→ **Exercise brief**: Transcribe every line of the listing below word for word, omitting the pictures.

- - - - -

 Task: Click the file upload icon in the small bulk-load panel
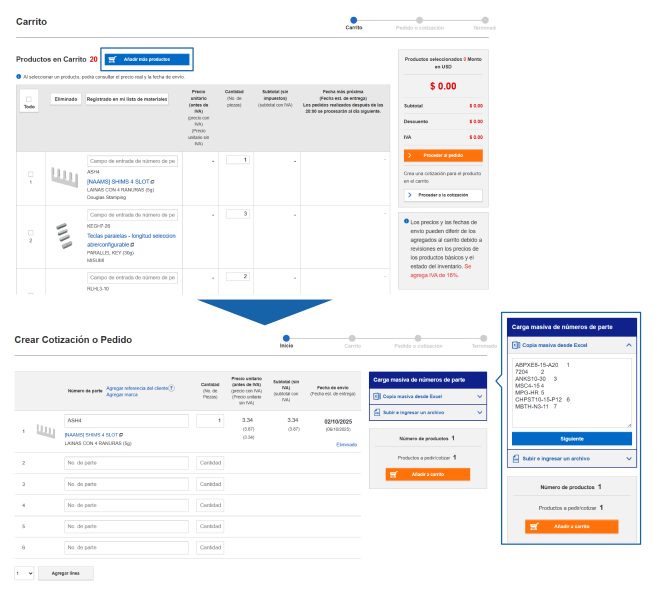click(375, 411)
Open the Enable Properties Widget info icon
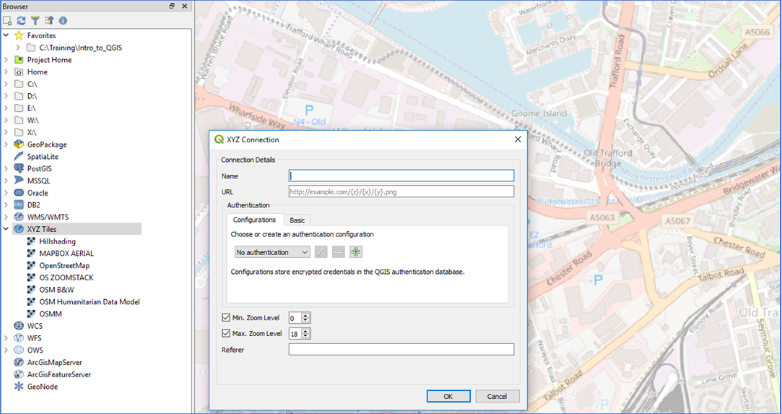This screenshot has height=414, width=782. [63, 20]
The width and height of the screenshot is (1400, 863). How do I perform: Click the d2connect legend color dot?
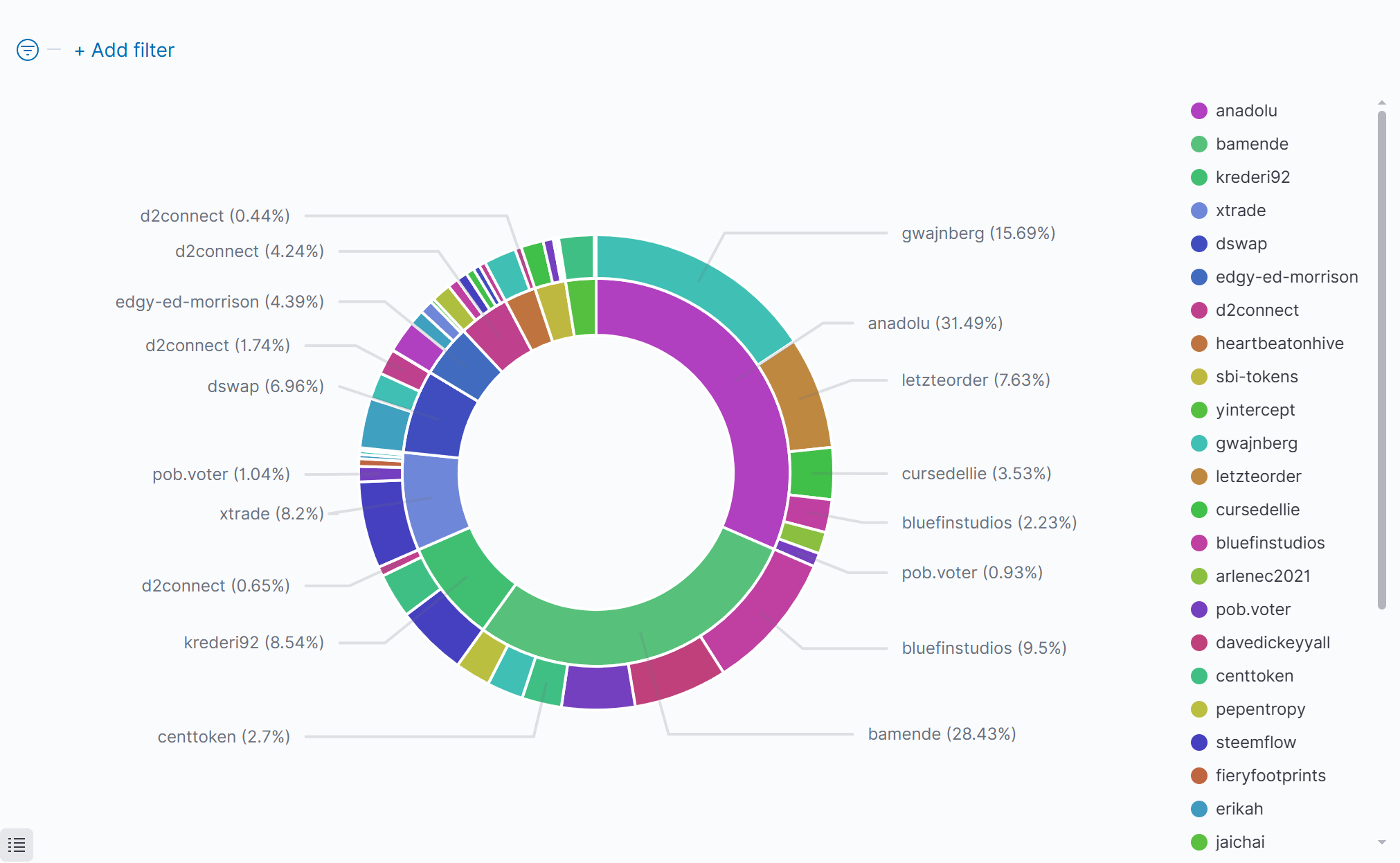(x=1199, y=310)
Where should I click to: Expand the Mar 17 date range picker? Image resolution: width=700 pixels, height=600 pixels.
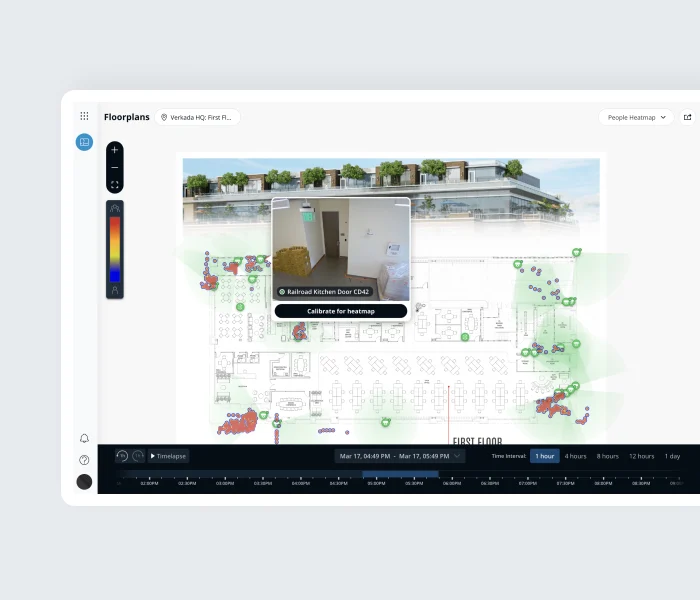pos(400,456)
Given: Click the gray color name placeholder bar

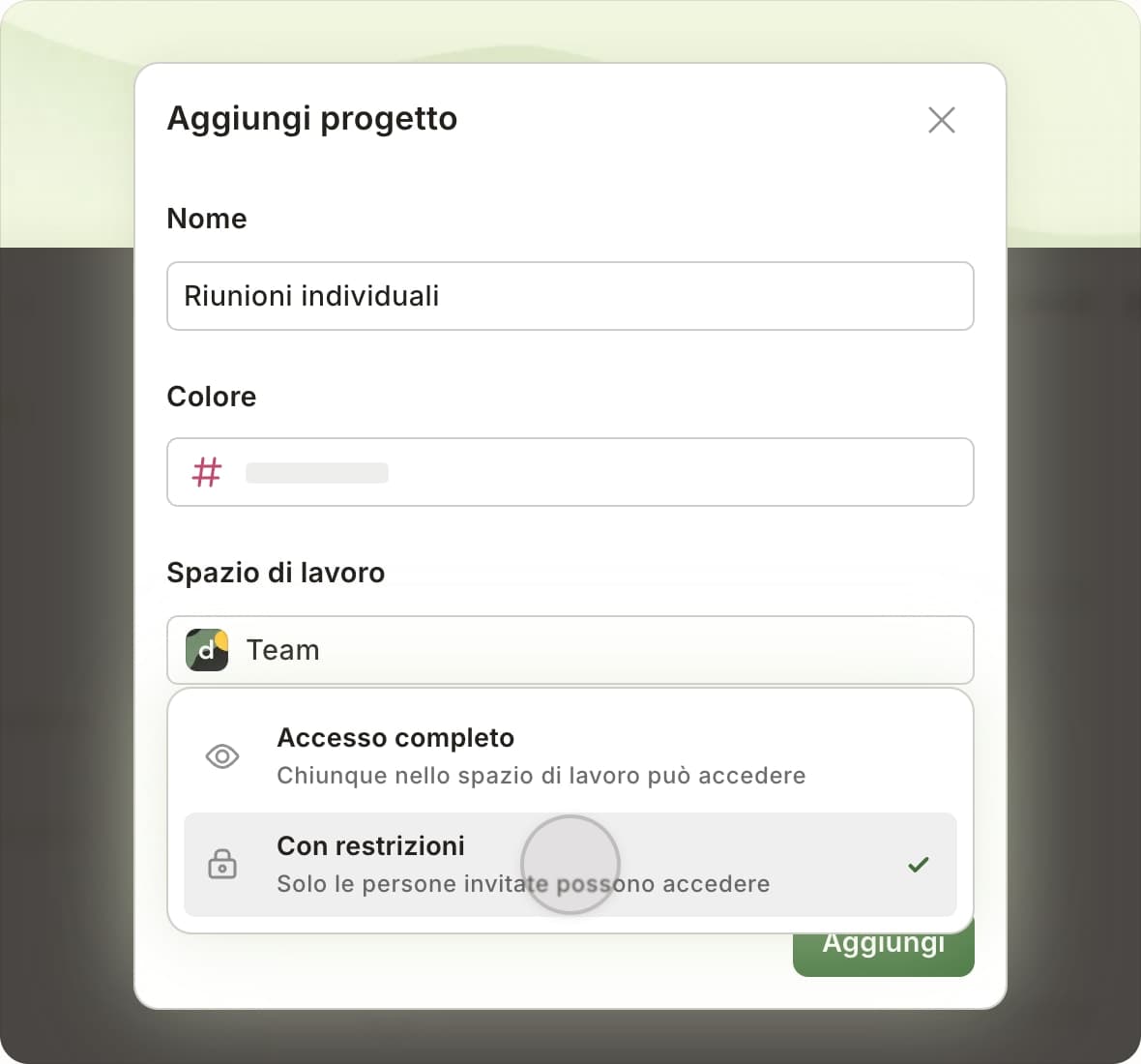Looking at the screenshot, I should tap(316, 473).
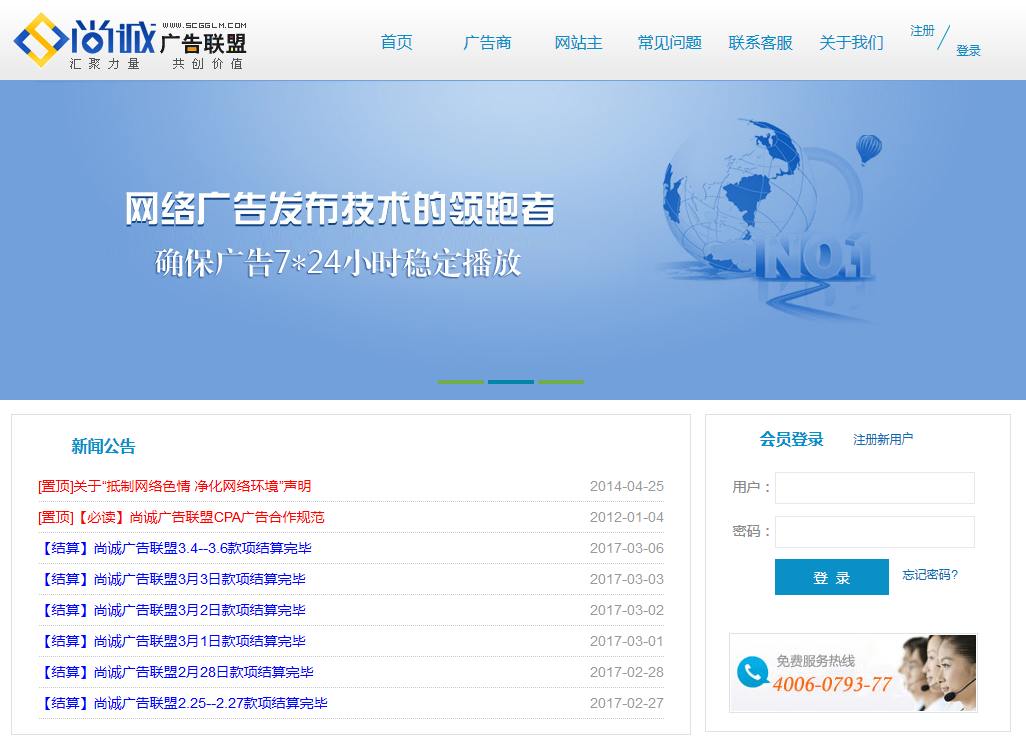Click the 注册 link at top right
The height and width of the screenshot is (744, 1026).
pyautogui.click(x=922, y=31)
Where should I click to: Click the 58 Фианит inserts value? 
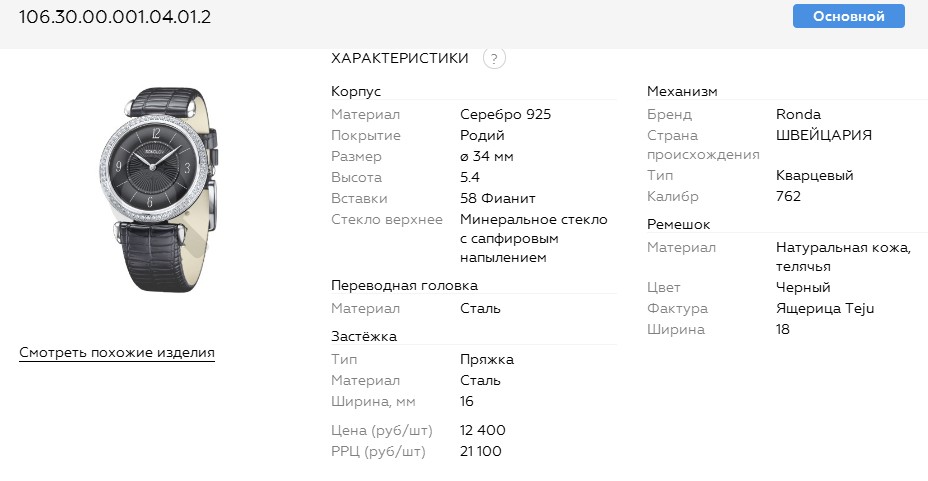coord(498,198)
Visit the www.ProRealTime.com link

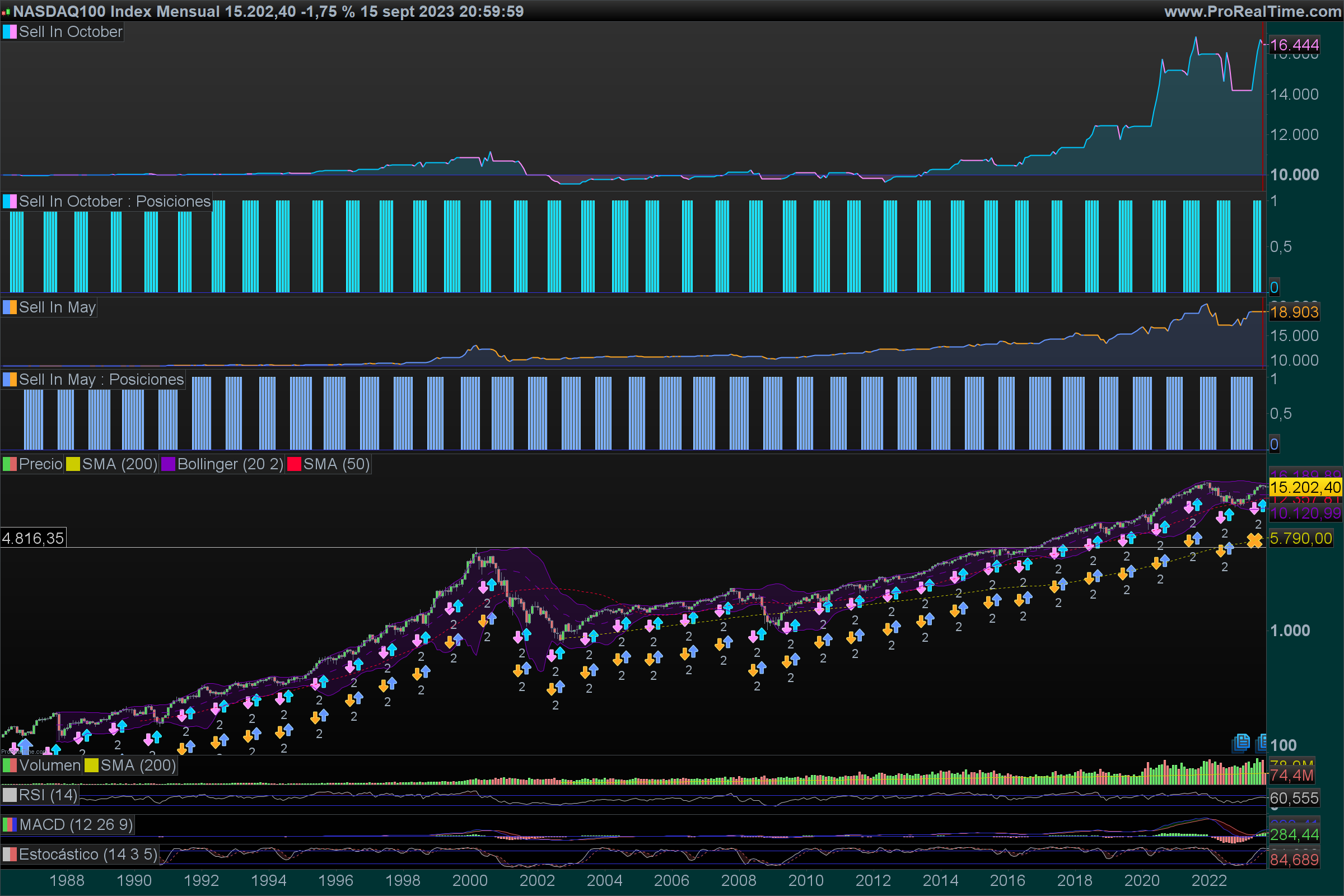(x=1253, y=11)
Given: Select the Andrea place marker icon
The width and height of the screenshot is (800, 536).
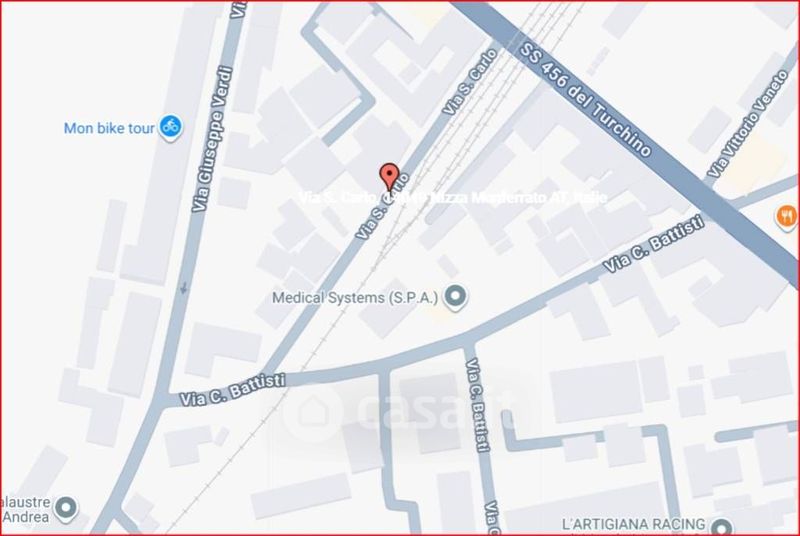Looking at the screenshot, I should 66,508.
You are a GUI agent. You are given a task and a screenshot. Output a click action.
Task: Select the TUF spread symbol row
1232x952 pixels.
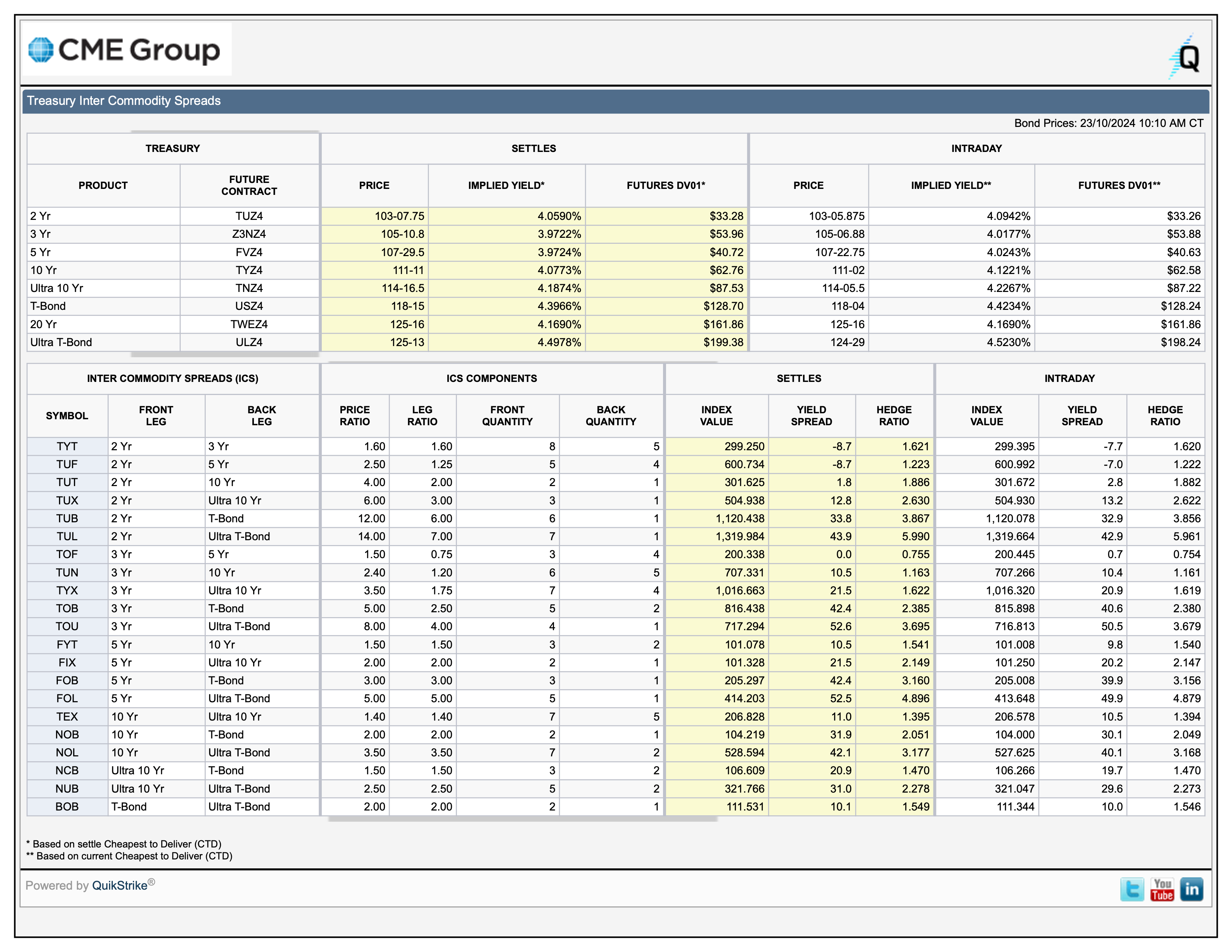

- - - - -

→ **Task output**:
 Task: Click the file upload icon in the small bulk-load panel
click(375, 411)
Open the Enable Properties Widget info icon
This screenshot has height=414, width=782. [63, 20]
The width and height of the screenshot is (1400, 863). How do I perform: Click the d2connect legend color dot?
(x=1199, y=310)
Where should I click to: Expand the Mar 17 date range picker? Image resolution: width=700 pixels, height=600 pixels.
pos(400,456)
Given: Click the gray color name placeholder bar

Looking at the screenshot, I should tap(316, 473).
Click the 注册 link at top right
The height and width of the screenshot is (744, 1026).
pyautogui.click(x=922, y=31)
Where should I click to: Click the 58 Фианит inserts value? 
coord(498,198)
Visit the www.ProRealTime.com link

(x=1253, y=11)
Given: Select the Andrea place marker icon
The width and height of the screenshot is (800, 536).
Looking at the screenshot, I should 66,508.
You are a GUI agent. You are given a task and a screenshot. Output a click action.
Task: Select the TUF spread symbol row
1232x952 pixels.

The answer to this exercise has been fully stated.